Rare stories of survival emerge after killer Ecuador earthquake
Rescue teams pulled a woman from rubble Sunday after she was trapped under a fallen roof, and people in Manta, Ecuador cheered as a small child and several others were saved from a five-story building that collapsed.
But these are the few stories of triumph in what feels like a sea of devastation, reports CBS News correspondent David Begnaud.
Officials say at least 350 have died and thousands more are injured, and Ecuador's vice president admits a large number of people are still unaccounted for, possibly buried under debris.
"I saved my family at least," said a woman in Pedernales. "But my little nephew is still inside."
Surveillance video appears to show the moment the 7.8-magnitude earthquake struck Saturday night. A woman tries to brace herself between two cars as the ground rocks violently beneath her.
Californians Alice Gandelman and her husband are on vacation in San Clemente. The Bay Area couple said they're used to earthquakes, but nothing like this.

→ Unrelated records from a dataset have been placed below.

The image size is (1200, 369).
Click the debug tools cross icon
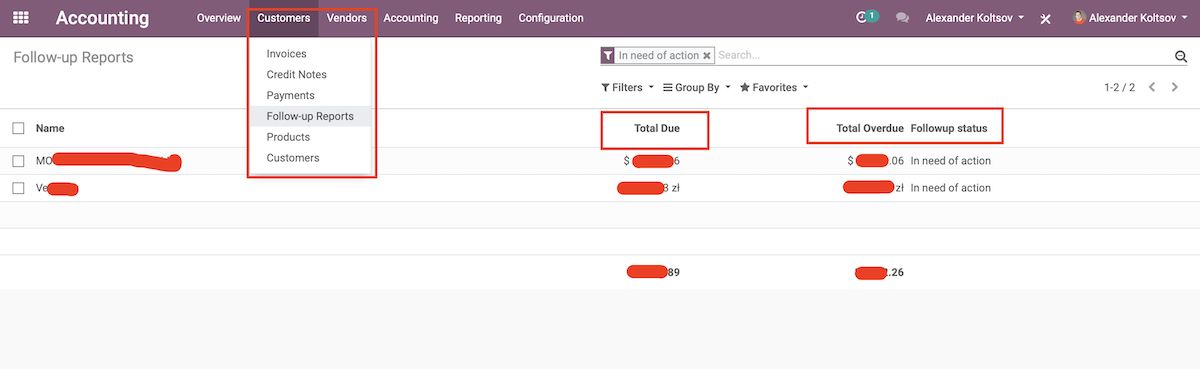tap(1045, 19)
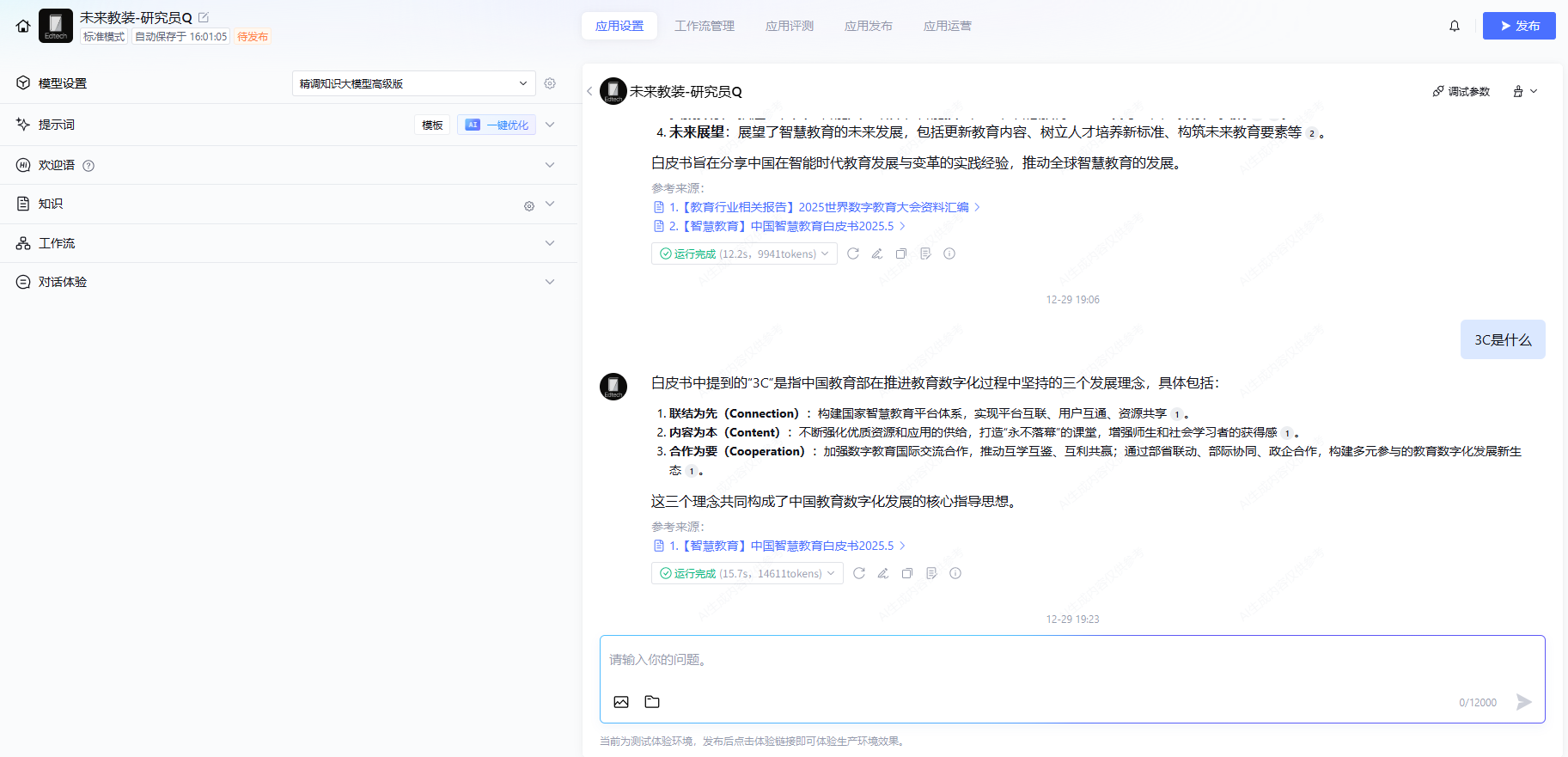
Task: Open the model selection dropdown
Action: point(413,83)
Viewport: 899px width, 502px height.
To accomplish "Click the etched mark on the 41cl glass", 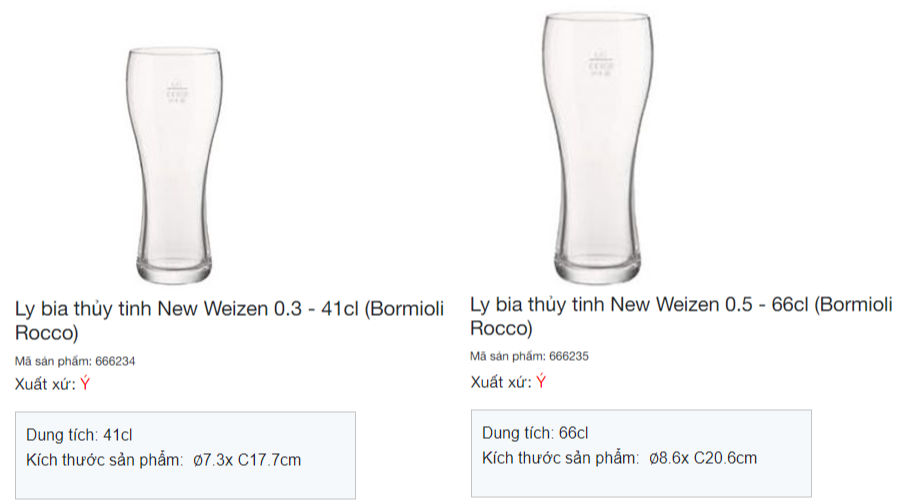I will [177, 92].
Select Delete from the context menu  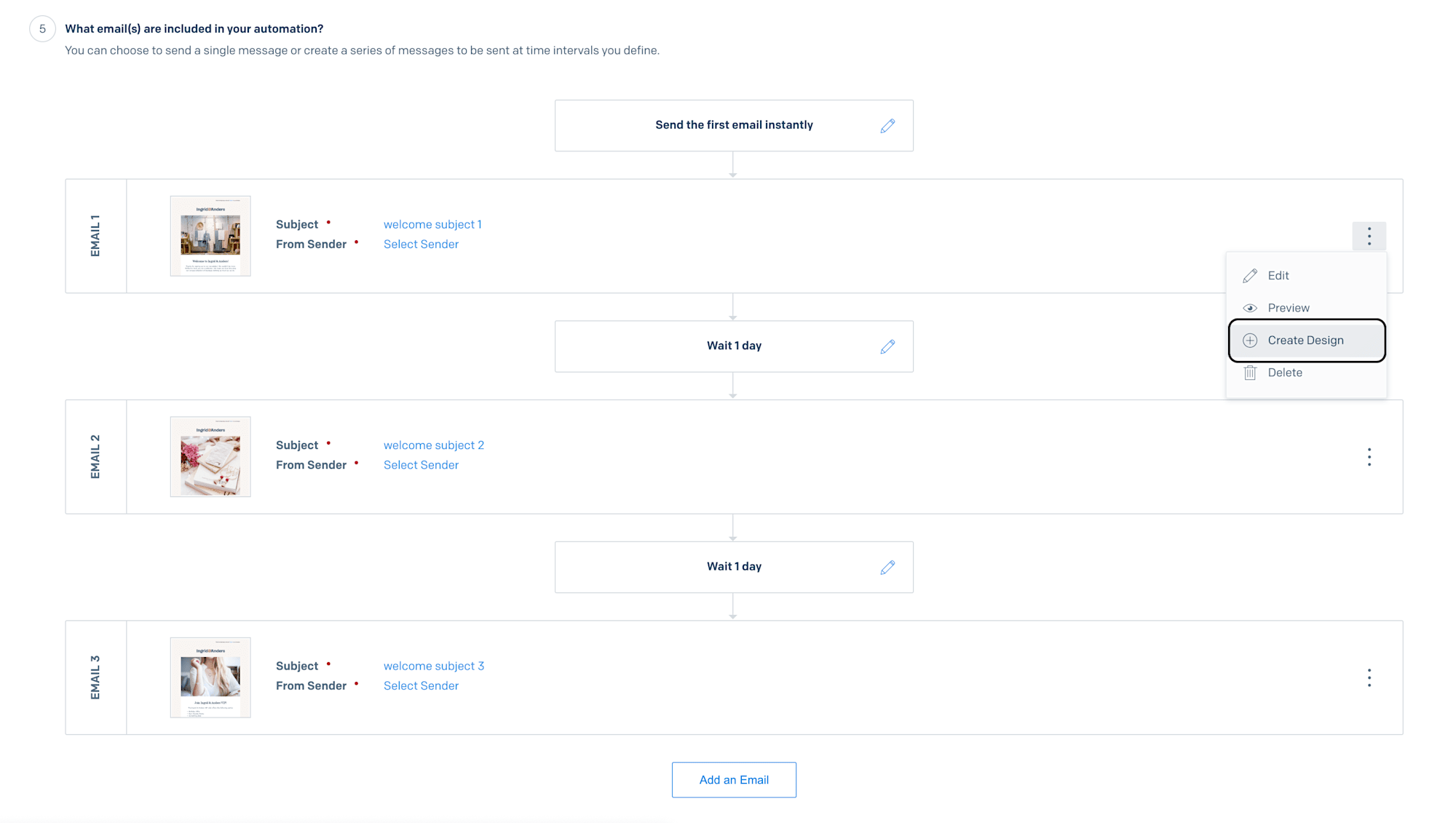pyautogui.click(x=1285, y=372)
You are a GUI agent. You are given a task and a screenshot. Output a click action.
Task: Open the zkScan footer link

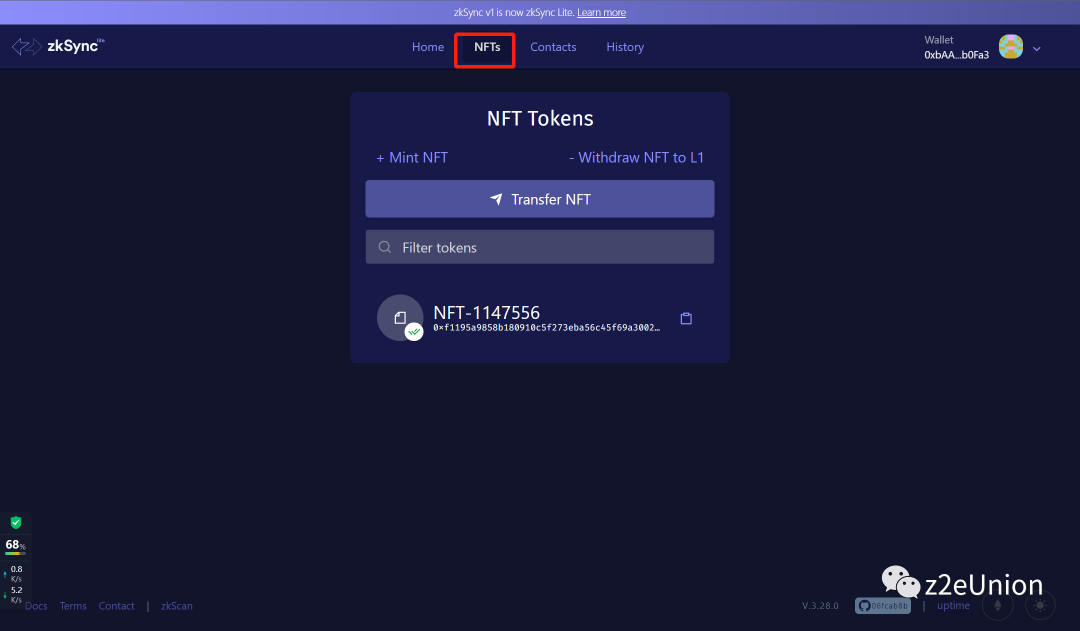[177, 606]
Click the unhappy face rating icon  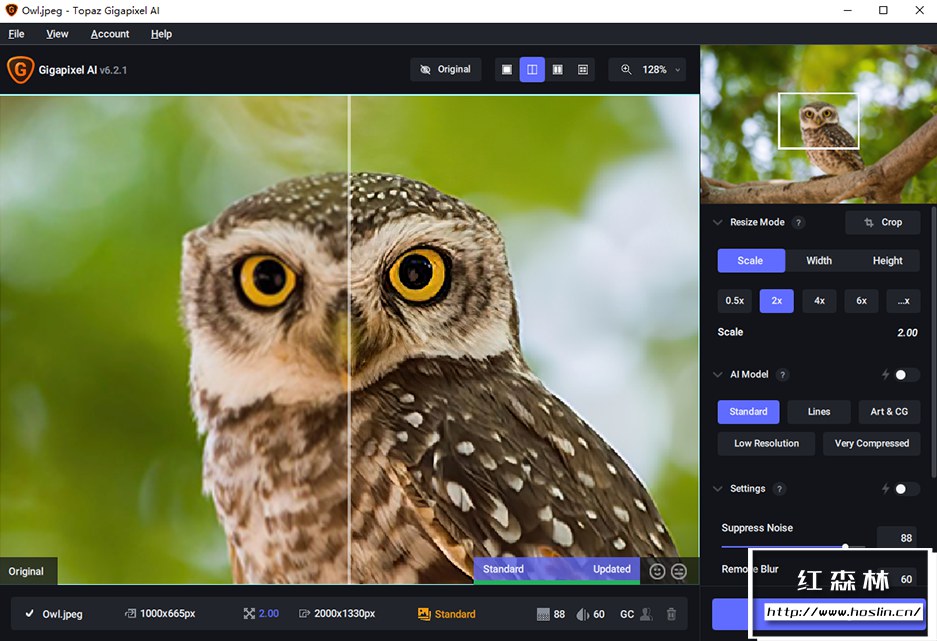[679, 571]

"The shaking continued and it got more and more intense and there was a big boom. It was about 49 seconds long, which is a very long time to have the earth moving under your feet," Alice Gandelman said.
There's significant damage more than 100 miles south of the epicenter in Portoviejo, where a hospital collapsed. Nearby, 180 prisoners from a jail escaped.
And in Guayaquil, first responders desperately tried, but couldn't save a man whose car was crushed after an overpass collapsed.